== Segment start ==
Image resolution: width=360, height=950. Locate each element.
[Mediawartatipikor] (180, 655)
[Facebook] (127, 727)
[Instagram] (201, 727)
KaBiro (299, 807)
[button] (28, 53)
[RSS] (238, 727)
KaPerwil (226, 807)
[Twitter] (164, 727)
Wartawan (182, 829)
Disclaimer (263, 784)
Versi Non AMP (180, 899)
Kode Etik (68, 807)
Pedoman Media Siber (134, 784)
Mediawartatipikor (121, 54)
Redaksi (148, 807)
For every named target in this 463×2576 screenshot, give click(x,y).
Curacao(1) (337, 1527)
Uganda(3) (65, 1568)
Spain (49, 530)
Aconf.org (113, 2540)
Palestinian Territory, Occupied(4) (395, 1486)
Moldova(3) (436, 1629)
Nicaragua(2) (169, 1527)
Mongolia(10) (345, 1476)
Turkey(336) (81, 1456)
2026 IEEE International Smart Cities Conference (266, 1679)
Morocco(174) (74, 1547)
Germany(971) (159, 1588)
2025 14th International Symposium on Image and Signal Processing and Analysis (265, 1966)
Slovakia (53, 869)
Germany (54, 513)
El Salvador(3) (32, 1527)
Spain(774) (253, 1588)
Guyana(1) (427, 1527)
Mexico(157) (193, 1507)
== Segment end ==
== Segment start ==
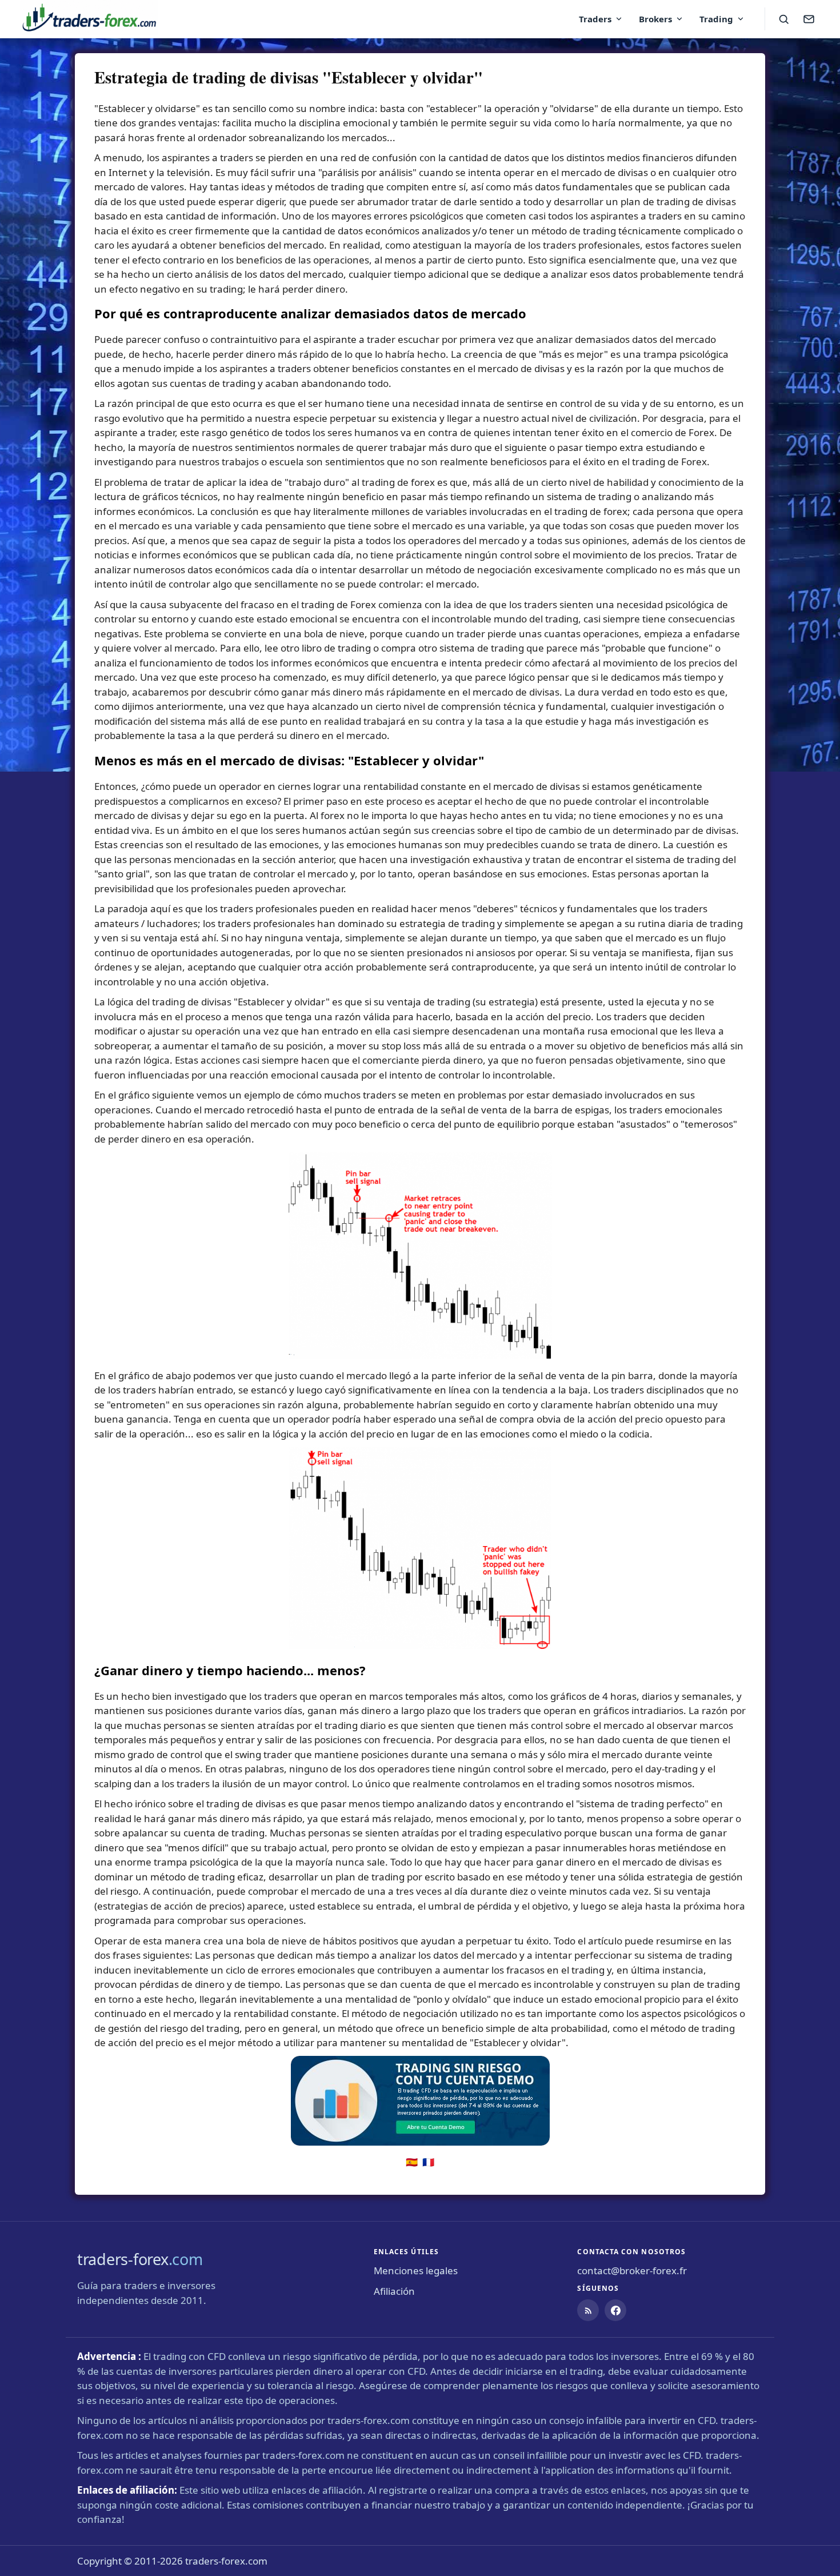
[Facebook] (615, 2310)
== Segment end ==
Within the material above, the line with "Disclaimer (263, 784)" opens the range and the line with "Mongolia(10) (345, 1476)" closes it; reproduce that range word for word.

Disclaimer (263, 784)
Versi Non AMP (180, 899)
Kode Etik (68, 807)
Pedoman Media Siber (134, 784)
Mediawartatipikor (121, 54)
Redaksi (148, 807)
For every named target in this 463×2576 screenshot, give click(x,y).
Curacao(1) (337, 1527)
Uganda(3) (65, 1568)
Spain (49, 530)
Aconf.org (113, 2540)
Palestinian Territory, Occupied(4) (395, 1486)
Moldova(3) (436, 1629)
Nicaragua(2) (169, 1527)
Mongolia(10) (345, 1476)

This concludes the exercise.